What I meant was, you obviously feel a particular link to this man - and as a result it sounds like until you get in touch with him you be missing a level of closure so for you; so it sounds like something you need to do for you.

I hope it goes well for you.

Dixiechickonhols · 12/02/2021 15:05

makemine I’m almost your age and been with DH nearly 30 years so we have spoken a lot about it. At heart of DH not wanting to contact was fact his Dad knew where he was and DH would have been easy to find yet the man chose not too for whatever reason. DH’s view was a man who abandoned children is not a man worth knowing. Whereas your Birth dad could have thought he did the decent thing allowing adoption and then staying away as no rights/to let you grow up as part of a proper family. Adoption very different to abandoning you.

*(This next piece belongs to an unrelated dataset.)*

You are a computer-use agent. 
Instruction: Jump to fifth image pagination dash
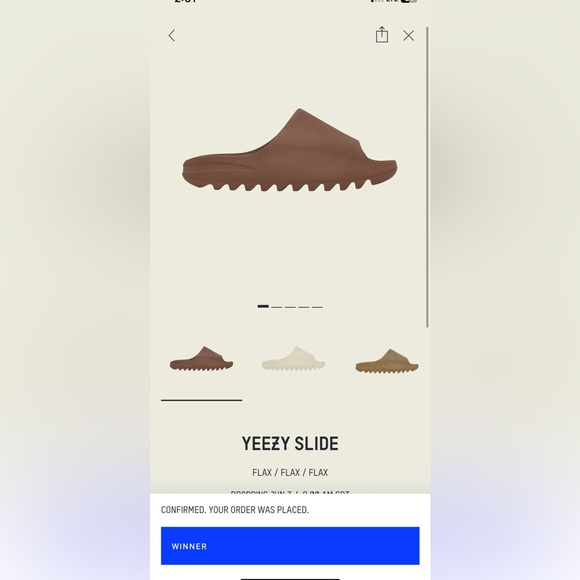317,307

Dixiechickonhols · 12/02/2021 15:09

Good luck OP.

MakeMineADoubleCake · 12/02/2021 15:13

@Wickstead yes sorry! That was a bit rude of me actually Daffodil

Well I've written a card and I'll pop it in the post today and err well, let's not hope I've got the wrong address as that'll cause quite a puzzle for the non intended recipient Grin

OP posts:
MakeMineADoubleCake · 12/02/2021 15:17

@Dixiechickonhols yes that's correct. And of course by signing away his rights, he also didn't have to pay child maintenance! So I don't think he was completely altruistic here Grin

However, from the little my mum said, she stated he wasn't a bad person, he was immature and she was pretty sure he would have had some regrets as he grew older and matured, based on what she knew of him whilst they were married

And I'm sure that's the case.

I fully imagine he won't get in touch. But I'm beginning to think that it's now or never and at least I extended an invitation to chat and won't have to periodically wonder about it

OP posts:
MariaAngustias · 12/02/2021 15:17

My Mum was in a very very similar position - her biological Dad cleared off leaving my Gran holding the baby. He ended up marrying the woman he had left her for and was very happy and had other children. I am not sure of all the details but he never paid a penny, my Gran married my Grandad and he treated my Mum as his own and was a lovely man. Anyway, fast forward to me aged 8ish, this man turned up and Mum told me it was my Grandad - I knew nothing at all about any of this. I later heard my Gran saying 'I don't want him having anything to do with my grandkids' so, out of respect and love for her, I refused to see him and never ever have. My Grandparents are long dead and this man (we call him Mum;s biological Dad) died a year or two back. Anyway, my Mum did maintain some form of contact with him - but said she felt nothing for him, he was selfish and never bothered to ask her about herself or offer any explanation as to what had happened. He was basically a stranger.

From this experience I would say it is up to you entirely - have low expectations if you do decide to go ahead and hopefully you won't be disappointed. My Mum always says 'it is not like it is on TV'.